Networked rings represent a new type of technology wearable, emerging as part of the smartphone ecosystem. At Fashion Week 2014 in New York City, Ringblingzintroduced their first ring connected to a smartphone. So what role do we see fashion accessories such as rings playing in the Networked Society?
As I outlined in my blog post on networked watches, most wearables that are connected to a smartphone and are accompanied by an app. A networked ring is a smaller notification device than the phone-watch combination and further exploits the technology miniaturization potential. The screen size takes us back to the early mobile phone days, when 20 characters were visible to the user. Vibration is a vital trigger for the user and short range radios connect the ring to your phone.
These first networked rings are targeting younger user segments. The design of the ring is a key buying criteria since it is as much a fashion statement as it is a communication device.
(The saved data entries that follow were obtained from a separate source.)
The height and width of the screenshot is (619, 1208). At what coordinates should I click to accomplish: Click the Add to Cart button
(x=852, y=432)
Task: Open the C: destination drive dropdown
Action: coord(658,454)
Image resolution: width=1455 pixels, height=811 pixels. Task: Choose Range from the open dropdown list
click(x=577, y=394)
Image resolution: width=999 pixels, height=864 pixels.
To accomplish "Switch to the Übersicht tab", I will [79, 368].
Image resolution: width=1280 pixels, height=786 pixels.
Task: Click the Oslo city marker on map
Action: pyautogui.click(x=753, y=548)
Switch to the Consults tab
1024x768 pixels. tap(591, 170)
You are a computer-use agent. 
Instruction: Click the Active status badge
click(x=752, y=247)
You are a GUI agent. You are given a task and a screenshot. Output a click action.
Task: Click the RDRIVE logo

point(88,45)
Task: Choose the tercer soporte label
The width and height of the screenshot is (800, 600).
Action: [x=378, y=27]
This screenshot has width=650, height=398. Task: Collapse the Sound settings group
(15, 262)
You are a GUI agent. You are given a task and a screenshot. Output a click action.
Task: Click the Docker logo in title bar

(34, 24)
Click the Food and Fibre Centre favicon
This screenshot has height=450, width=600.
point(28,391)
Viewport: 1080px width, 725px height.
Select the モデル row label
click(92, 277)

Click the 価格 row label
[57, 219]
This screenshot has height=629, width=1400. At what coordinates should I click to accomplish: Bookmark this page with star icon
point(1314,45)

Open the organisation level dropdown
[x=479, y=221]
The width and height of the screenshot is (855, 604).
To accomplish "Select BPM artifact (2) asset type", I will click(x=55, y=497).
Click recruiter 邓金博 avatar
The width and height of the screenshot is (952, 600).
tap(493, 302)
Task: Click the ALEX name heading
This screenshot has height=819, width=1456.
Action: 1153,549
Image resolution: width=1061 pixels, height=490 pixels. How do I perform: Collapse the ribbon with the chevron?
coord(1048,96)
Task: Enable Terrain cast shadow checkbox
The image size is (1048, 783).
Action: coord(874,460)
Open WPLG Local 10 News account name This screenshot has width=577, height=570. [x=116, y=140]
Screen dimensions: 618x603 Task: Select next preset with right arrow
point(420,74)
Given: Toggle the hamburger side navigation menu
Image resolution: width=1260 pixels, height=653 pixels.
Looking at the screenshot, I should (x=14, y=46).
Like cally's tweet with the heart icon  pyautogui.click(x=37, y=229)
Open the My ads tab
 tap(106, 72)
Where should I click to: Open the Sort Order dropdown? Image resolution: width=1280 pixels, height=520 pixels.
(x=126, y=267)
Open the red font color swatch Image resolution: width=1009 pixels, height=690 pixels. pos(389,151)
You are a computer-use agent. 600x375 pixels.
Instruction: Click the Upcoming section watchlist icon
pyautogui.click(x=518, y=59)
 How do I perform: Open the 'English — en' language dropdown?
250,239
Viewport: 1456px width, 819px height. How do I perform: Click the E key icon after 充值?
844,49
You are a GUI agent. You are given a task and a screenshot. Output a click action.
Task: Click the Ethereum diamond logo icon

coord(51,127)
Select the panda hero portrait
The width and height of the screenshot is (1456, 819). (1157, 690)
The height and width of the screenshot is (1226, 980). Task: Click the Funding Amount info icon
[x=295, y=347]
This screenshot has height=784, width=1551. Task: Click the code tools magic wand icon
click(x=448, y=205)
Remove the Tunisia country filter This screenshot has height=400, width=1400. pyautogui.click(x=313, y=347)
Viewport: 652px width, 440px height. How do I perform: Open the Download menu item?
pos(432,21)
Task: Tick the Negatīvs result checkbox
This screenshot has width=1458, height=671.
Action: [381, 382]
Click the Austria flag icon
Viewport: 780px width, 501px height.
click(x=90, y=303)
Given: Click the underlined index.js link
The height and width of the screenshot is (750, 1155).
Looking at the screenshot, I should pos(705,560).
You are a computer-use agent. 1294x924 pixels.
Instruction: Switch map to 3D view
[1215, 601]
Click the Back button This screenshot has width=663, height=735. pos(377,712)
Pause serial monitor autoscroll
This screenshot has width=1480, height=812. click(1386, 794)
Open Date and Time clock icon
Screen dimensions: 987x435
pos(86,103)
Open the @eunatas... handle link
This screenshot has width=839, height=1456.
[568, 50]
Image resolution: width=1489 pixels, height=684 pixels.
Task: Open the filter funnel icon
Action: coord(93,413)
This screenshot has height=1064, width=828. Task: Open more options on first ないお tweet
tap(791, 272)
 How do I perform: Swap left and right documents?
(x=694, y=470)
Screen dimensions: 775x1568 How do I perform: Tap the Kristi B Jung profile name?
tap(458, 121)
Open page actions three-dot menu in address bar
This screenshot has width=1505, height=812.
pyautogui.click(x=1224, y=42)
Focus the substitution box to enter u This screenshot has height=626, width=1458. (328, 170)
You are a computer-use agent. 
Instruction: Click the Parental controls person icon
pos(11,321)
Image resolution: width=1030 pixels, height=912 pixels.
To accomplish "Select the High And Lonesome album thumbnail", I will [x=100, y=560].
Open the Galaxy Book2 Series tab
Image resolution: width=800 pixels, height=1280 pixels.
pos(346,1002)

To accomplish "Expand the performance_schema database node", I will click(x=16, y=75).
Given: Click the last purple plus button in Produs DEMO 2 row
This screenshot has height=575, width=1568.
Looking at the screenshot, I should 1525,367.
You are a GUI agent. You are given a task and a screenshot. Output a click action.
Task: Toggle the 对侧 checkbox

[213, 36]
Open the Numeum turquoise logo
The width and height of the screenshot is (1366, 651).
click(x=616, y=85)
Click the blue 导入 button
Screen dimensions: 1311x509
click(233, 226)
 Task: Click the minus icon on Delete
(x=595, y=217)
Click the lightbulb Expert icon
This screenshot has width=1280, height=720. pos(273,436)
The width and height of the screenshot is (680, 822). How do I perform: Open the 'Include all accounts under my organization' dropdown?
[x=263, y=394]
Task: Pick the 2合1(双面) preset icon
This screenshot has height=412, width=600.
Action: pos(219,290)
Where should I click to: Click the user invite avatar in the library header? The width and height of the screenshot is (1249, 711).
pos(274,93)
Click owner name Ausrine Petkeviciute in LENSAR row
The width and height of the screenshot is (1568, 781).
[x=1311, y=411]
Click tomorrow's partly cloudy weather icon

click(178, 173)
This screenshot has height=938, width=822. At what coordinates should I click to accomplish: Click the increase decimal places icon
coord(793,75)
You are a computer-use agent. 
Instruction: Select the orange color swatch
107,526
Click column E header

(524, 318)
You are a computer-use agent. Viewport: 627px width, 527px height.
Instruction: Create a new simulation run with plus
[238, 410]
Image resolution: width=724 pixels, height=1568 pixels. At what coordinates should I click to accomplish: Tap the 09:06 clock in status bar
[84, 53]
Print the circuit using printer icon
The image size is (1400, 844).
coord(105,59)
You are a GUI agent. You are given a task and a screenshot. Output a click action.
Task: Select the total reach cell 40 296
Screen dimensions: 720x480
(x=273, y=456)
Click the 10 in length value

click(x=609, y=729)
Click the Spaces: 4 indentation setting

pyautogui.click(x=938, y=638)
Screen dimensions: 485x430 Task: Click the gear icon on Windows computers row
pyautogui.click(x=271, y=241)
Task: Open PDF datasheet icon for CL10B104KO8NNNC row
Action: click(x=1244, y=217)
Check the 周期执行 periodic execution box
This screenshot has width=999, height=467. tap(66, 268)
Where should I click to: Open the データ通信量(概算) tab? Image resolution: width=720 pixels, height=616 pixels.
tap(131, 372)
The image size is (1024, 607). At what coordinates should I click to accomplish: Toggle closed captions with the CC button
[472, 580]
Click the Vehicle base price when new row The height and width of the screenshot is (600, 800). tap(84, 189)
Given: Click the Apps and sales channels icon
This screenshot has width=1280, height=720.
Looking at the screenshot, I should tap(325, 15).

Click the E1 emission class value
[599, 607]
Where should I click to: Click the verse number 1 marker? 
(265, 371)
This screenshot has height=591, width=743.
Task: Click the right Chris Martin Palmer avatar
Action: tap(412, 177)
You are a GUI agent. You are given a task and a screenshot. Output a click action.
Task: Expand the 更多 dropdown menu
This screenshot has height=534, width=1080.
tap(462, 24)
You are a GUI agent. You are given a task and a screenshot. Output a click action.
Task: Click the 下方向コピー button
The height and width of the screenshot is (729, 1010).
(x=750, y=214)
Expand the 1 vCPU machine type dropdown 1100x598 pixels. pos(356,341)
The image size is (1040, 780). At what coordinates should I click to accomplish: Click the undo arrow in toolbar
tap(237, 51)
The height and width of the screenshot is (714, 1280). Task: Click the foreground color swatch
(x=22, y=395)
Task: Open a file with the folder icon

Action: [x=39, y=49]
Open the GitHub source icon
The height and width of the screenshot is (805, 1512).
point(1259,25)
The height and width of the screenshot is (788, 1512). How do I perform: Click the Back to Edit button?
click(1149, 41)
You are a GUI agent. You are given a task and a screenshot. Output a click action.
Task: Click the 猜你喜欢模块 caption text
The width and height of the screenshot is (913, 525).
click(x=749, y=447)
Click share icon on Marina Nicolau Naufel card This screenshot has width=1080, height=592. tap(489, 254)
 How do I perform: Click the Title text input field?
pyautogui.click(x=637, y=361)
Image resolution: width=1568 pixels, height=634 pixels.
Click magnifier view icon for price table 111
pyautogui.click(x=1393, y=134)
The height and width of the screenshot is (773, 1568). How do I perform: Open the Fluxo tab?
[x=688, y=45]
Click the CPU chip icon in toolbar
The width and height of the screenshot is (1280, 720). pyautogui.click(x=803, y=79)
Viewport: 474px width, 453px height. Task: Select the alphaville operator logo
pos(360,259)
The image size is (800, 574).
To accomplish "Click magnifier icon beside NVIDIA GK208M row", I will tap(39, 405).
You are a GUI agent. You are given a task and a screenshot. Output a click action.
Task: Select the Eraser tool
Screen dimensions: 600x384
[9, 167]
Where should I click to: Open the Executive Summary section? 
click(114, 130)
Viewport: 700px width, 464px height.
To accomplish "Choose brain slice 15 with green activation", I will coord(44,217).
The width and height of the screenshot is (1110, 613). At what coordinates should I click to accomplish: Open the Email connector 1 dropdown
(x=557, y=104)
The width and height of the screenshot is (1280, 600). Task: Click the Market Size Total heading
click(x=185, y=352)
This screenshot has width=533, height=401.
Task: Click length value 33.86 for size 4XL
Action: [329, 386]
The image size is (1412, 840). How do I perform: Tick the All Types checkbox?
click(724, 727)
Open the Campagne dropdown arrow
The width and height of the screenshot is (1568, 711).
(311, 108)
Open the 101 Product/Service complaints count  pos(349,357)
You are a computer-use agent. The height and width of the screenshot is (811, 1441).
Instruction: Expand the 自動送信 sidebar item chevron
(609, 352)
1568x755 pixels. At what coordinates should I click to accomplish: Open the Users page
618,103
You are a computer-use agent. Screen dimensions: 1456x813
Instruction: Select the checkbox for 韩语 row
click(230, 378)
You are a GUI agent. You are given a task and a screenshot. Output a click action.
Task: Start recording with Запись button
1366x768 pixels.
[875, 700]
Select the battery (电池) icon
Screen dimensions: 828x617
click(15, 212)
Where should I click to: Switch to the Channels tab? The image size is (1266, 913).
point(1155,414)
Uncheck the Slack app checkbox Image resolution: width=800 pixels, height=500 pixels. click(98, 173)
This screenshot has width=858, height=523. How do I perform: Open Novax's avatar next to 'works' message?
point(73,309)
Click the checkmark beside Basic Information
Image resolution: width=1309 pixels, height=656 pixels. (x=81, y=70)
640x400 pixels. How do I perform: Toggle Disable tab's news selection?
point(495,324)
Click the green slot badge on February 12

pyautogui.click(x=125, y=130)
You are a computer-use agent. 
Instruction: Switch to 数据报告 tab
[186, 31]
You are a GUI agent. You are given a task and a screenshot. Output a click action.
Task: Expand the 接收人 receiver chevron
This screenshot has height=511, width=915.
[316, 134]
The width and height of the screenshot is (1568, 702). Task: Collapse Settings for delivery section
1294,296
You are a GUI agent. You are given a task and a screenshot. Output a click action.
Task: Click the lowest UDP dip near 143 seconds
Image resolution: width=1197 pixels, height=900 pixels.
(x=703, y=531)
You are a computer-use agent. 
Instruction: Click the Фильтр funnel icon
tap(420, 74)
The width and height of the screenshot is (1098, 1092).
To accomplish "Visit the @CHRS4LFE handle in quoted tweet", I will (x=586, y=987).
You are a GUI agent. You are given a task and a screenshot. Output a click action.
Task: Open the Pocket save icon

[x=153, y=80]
Networked rings belong to one of the 4-5 wearable tech product categories (together with watches, activity bracelets, health monitors and life-logs) with mass market potential.
The primary applications for networked rings are social media notifications and lifestyle trackers. The differentiation in relation to watches and bracelets will be its small size and stylish look. Aggregating data from a variety of sources and screening out the most relevant is an attractive tool for reducing information overload. New smartphone generations, with larger screens, can remain the pocket or purse for basic information tracking.
My predictions for the near-term future of wearable tech are:
* All wearables will be designed as slaves to smartphones, with short haul radio, dedicated smartphone apps and motion sensors as basic ingredients.
* Wearable design will continue to grow in importance and rings are born into a fashion category from start.
* 1-2 wearable devices will gain mass market appeal in 2014, opening up for a breakthrough for networked rings.
* Use will be reactive and triggered by light buzzes, prior to watching the micro screen.